## Extract
** START **

Published online by Cambridge University Press:  27 January 2016

M. Guillaume*
Affiliation:
RUAG Aviation/Aerodynamics, Emmen, Switzerland
A. Gehri
Affiliation:
RUAG Aviation/Aerodynamics, Emmen, Switzerland
P. Stephani
Affiliation:
RUAG Aviation/Aerodynamics, Emmen, Switzerland
J. B. Vos
Affiliation:
CFS Engineering, Lausanne, Switzerland
G. Mandanis
Affiliation:
M@M GmbH, Kriens, Switzerland

Abstract

The Swiss Airforce is operating F/A-18C/D Aircraft since 1997. Since the aircraft’s structural design is different from the version operated by the US Navy it was necessary to carry out a structural integrity study (ASIP) which was done by The Boeing Company in St. Louis. To validate this study a full scale fatigue test facility was build at RUAG and operated from 2003 to 2005. When operating this facility difficulties were encountered with the aerodynamic loads data provided by Boeing (insufficient, not well documented, questionable data). As a result RUAG looked for alternative methods to provide the aerodynamic loads, and a large investment was made in the development of a Computational Fluid Dynamics (CFD) tool. The Navier Stokes Multi Block (NSMB) solver, which was developed in an international collaboration, was adopted. In a first phase the code was validated by comparing results of CFD calculations with wind-tunnel results, results from literature and flight test data results. In the second phase, discussed in this paper, a Fluid Structure Interaction (FSI) tool was developed to permit unsteady aero-elastic simulations. Particular attention is focused on the vertical tail since this component of the F/A-18 fighter is very sensitive to fatigue due to unsteady loads generated by buffeting phenomena.

** END **

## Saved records

** START **

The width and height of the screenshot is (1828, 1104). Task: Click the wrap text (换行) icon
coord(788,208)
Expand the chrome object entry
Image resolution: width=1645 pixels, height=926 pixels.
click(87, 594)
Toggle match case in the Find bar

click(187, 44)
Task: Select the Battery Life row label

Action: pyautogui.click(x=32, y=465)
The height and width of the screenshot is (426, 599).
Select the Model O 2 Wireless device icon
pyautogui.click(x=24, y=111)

** END **
** START **

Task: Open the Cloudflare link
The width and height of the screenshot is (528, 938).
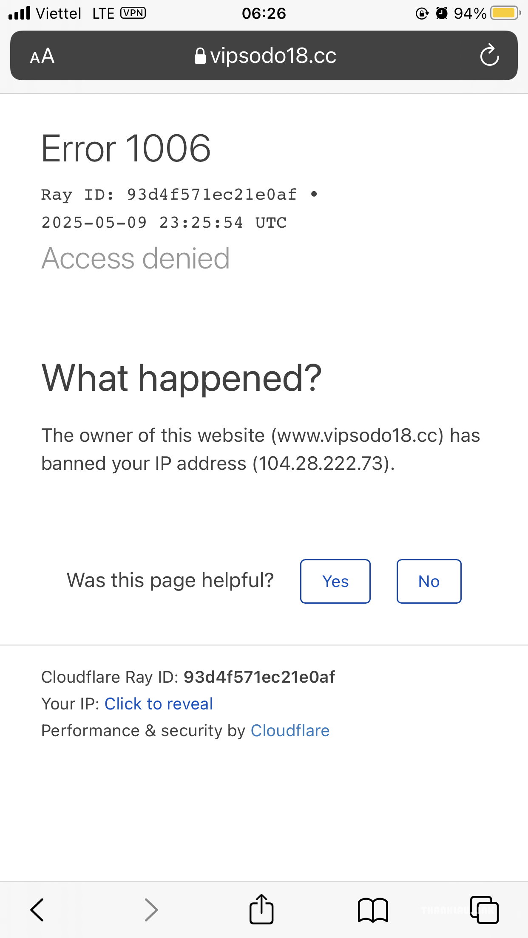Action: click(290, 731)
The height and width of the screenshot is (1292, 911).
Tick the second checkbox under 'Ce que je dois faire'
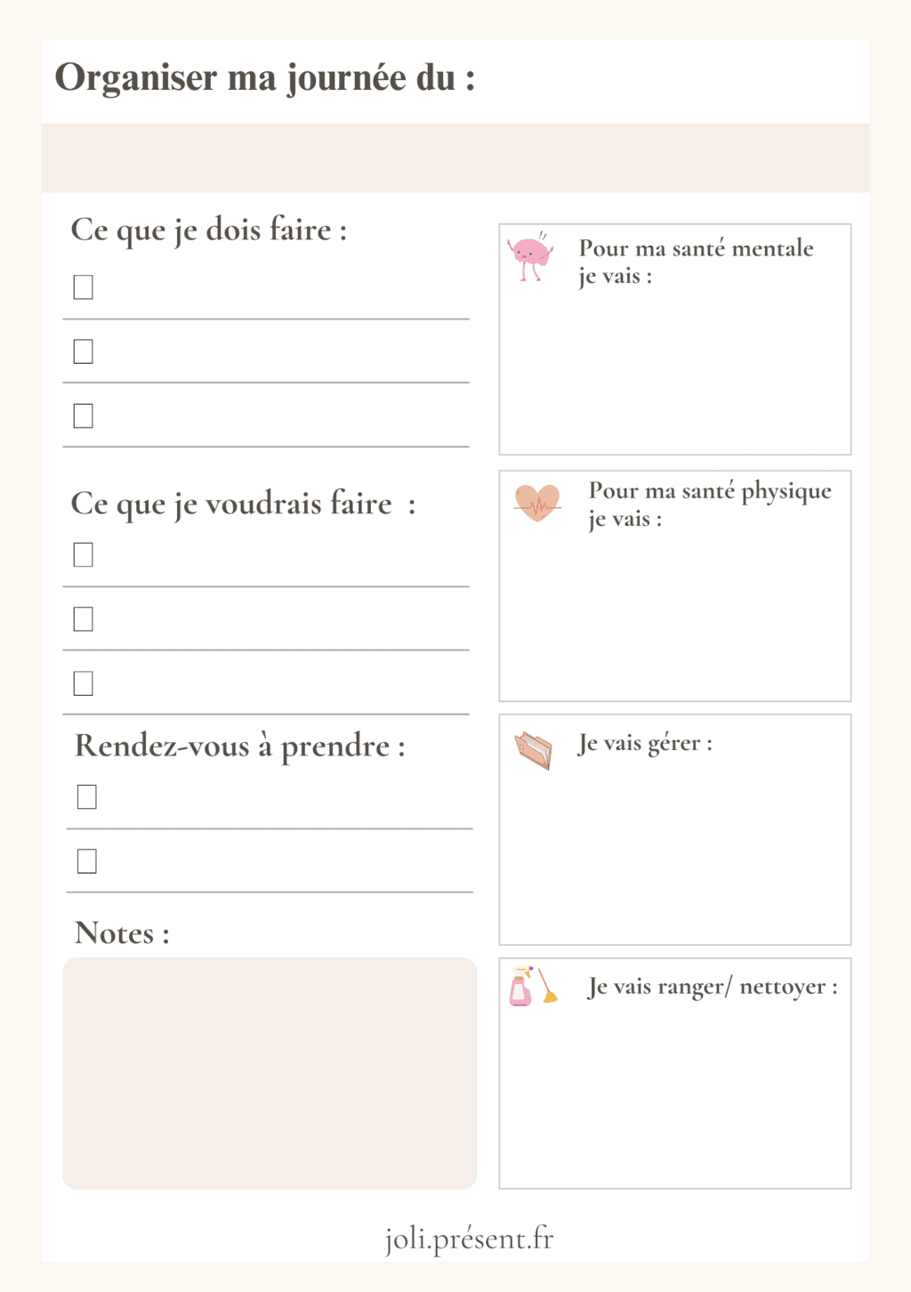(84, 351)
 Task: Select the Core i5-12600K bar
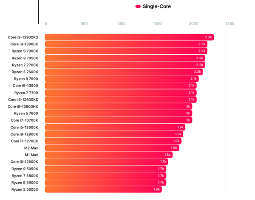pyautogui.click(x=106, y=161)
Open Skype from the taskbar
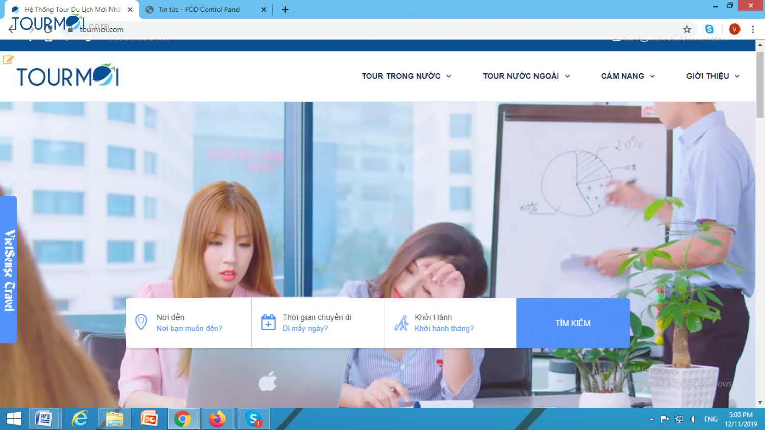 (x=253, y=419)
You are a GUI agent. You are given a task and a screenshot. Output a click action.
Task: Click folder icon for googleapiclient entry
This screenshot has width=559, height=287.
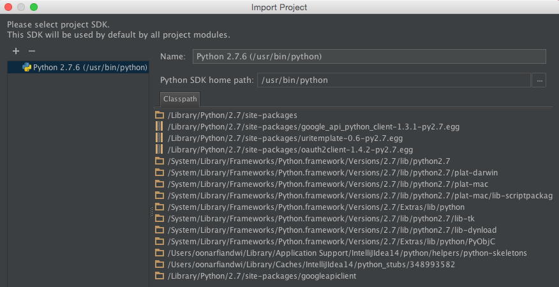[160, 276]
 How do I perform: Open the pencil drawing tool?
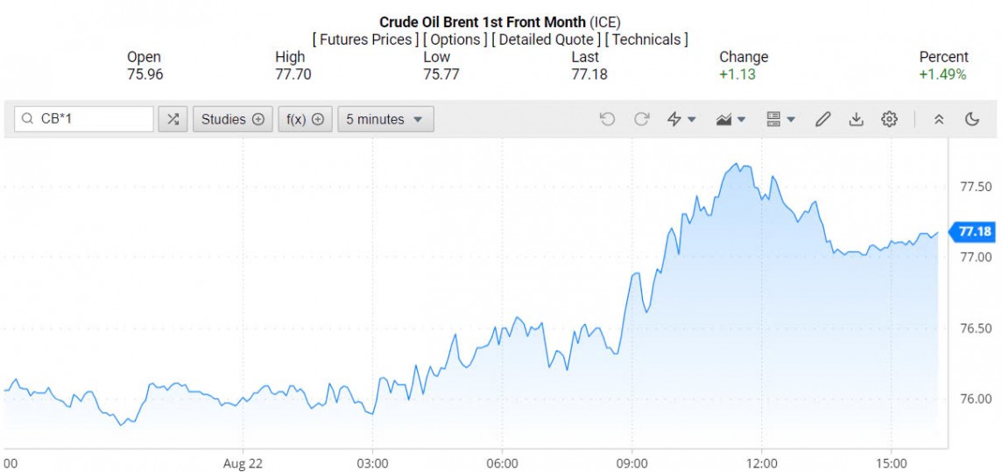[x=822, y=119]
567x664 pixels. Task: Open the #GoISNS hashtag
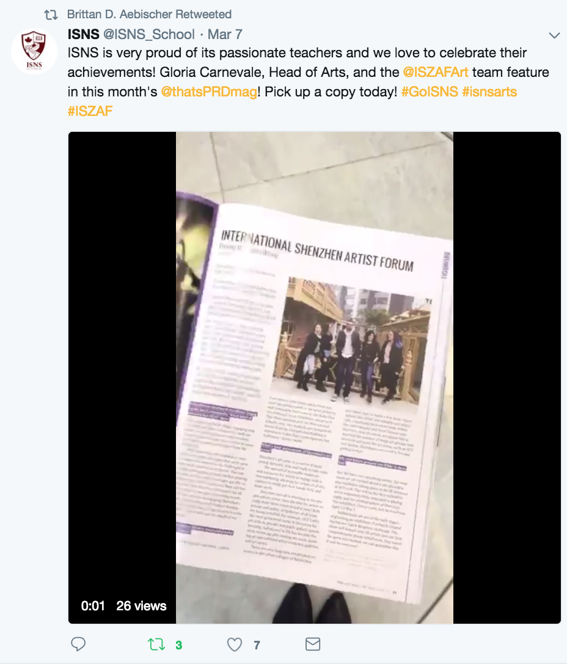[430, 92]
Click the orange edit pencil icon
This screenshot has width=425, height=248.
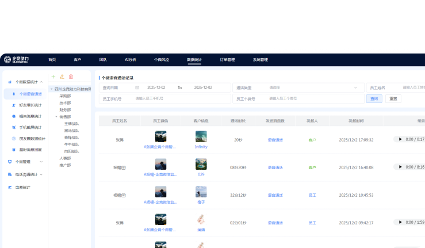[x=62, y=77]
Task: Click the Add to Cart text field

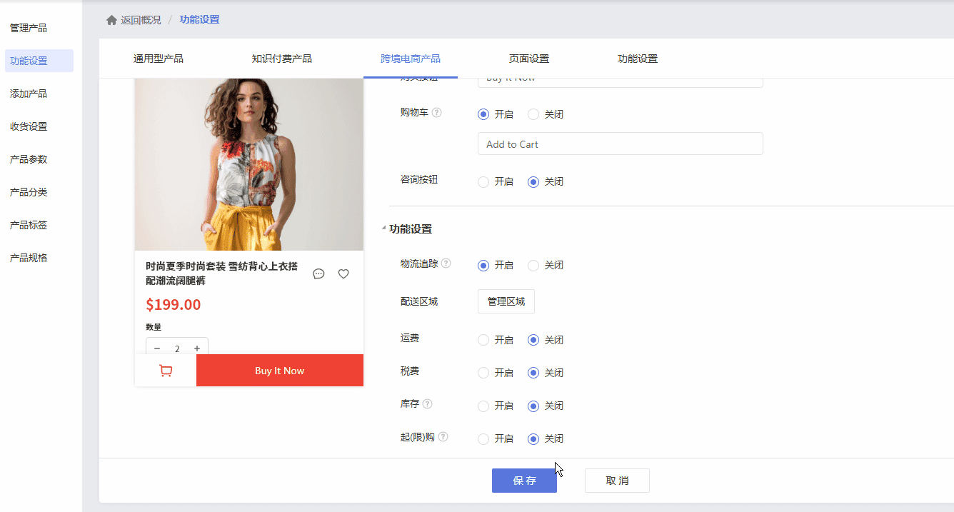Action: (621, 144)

** END **

## Written exercise A
According to the abstract, which company carried out the structural integrity study (ASIP)?
## Written exercise B
Count the lines in the rows that contain the string "This" and give only that number.
The text and the rows have no connection to each other.

## Response A
The Boeing Company in St. Louis.

## Response B
2